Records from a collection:
========

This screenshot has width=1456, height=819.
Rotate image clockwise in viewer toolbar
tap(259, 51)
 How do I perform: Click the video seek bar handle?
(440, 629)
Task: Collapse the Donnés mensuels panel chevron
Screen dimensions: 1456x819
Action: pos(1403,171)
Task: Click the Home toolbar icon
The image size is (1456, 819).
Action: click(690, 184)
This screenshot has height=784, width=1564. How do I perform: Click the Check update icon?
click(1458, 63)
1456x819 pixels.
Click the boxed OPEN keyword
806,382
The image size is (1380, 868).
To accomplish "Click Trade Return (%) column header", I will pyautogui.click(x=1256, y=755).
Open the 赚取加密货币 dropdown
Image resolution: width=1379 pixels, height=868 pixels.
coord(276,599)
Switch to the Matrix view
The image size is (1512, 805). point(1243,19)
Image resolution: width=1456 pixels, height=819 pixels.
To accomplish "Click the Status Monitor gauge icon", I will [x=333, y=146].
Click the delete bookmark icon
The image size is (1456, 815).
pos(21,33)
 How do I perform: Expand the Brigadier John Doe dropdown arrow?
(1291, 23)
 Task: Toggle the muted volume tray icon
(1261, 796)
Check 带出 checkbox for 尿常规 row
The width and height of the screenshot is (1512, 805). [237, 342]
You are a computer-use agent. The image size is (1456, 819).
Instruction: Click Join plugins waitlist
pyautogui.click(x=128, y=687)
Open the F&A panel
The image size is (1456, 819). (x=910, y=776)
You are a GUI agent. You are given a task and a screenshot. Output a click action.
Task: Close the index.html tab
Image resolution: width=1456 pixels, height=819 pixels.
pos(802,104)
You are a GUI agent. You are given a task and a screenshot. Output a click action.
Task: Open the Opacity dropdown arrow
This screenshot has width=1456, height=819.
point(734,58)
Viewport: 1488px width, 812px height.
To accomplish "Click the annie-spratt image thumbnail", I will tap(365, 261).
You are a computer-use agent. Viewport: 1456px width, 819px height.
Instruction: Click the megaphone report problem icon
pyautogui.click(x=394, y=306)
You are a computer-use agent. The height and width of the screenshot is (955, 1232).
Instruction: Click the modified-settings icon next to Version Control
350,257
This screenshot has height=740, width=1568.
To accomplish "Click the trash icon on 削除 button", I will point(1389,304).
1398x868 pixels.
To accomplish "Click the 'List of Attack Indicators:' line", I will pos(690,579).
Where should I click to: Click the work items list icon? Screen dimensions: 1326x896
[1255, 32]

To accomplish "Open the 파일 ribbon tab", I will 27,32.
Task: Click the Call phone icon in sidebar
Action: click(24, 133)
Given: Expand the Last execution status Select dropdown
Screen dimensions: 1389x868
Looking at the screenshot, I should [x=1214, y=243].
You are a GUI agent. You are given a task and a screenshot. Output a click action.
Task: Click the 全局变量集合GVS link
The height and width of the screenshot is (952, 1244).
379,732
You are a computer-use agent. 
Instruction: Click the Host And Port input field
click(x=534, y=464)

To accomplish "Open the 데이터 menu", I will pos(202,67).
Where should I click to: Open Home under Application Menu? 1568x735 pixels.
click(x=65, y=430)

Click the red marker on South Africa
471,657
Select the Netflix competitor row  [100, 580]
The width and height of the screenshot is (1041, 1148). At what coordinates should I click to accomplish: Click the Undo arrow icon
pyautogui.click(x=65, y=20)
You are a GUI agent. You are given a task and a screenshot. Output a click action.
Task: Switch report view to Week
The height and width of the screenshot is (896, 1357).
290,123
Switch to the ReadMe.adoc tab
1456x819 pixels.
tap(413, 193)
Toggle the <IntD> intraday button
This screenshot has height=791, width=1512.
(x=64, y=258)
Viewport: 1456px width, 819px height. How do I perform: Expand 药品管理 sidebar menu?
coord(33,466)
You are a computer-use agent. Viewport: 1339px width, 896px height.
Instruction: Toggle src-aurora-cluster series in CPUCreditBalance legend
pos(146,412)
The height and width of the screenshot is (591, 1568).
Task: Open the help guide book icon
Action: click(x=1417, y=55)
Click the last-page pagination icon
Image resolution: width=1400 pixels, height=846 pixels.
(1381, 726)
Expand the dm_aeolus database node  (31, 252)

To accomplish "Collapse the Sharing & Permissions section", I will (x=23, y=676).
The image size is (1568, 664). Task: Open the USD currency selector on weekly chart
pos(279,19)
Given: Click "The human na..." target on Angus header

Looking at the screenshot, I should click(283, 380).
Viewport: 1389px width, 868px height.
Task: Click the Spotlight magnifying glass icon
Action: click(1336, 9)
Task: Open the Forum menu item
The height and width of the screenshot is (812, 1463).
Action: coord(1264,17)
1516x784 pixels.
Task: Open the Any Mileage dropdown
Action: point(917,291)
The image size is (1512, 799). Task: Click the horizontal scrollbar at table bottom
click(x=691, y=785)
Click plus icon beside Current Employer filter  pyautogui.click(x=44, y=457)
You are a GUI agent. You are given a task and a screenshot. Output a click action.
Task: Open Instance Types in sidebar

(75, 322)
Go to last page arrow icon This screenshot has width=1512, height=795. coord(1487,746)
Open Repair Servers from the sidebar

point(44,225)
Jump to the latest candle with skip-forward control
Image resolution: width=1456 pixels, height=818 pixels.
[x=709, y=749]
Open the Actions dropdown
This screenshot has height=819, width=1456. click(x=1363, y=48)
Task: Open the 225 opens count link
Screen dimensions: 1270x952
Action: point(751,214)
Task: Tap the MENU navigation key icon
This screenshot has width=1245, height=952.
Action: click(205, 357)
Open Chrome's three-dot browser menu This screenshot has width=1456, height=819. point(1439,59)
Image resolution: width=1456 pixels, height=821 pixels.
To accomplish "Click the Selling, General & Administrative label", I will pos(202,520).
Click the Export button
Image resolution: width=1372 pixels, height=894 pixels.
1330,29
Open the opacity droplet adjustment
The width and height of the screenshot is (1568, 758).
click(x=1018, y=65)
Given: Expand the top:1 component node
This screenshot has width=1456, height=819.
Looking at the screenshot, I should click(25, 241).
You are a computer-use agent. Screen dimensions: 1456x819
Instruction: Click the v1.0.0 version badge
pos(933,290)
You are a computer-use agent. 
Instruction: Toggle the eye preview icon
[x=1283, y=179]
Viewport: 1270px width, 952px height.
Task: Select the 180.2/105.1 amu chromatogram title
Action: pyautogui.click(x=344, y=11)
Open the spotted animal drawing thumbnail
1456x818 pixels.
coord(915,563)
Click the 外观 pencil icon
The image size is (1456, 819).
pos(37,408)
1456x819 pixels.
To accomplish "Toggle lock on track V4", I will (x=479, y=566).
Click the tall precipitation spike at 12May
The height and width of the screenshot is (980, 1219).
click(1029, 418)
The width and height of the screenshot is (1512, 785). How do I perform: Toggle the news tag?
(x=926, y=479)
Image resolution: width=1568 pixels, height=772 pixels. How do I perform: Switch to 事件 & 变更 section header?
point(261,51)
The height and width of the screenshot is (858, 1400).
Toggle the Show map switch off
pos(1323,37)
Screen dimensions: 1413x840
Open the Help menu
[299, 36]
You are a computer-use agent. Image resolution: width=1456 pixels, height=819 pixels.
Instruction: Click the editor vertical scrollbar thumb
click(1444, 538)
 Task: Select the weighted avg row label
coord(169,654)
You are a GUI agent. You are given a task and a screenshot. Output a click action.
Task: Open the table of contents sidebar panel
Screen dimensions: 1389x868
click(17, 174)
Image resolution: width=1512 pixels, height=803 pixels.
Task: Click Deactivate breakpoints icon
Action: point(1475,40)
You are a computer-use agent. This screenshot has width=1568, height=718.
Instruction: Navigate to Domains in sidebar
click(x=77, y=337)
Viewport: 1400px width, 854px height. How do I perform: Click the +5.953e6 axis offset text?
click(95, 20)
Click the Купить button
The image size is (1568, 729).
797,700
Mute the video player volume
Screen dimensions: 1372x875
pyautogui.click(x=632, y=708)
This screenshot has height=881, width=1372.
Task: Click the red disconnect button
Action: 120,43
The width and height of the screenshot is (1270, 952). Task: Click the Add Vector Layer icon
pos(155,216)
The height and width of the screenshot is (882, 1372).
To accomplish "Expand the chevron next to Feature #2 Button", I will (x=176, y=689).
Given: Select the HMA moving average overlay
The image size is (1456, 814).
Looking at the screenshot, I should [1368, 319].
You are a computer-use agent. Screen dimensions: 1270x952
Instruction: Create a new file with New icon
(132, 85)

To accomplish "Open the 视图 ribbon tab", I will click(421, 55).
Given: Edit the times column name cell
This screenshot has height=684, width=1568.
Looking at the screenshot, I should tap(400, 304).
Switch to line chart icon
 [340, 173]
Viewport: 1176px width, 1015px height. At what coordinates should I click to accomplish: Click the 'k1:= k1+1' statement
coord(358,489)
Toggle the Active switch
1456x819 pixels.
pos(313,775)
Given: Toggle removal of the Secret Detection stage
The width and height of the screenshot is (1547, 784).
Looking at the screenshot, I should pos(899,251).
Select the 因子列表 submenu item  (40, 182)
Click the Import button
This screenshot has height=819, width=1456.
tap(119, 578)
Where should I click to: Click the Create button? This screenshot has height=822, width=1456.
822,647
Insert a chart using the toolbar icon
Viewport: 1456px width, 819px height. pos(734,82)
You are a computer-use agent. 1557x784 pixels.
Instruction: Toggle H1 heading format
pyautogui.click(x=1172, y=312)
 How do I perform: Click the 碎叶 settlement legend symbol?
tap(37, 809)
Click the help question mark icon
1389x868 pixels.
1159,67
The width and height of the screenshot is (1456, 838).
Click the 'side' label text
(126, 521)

========

Required action:
Return all lines above that mention the word "Collapse".

Solution:
Task: Collapse the Donnés mensuels panel chevron
To accomplish "Collapse the Sharing & Permissions section", I will (x=23, y=676).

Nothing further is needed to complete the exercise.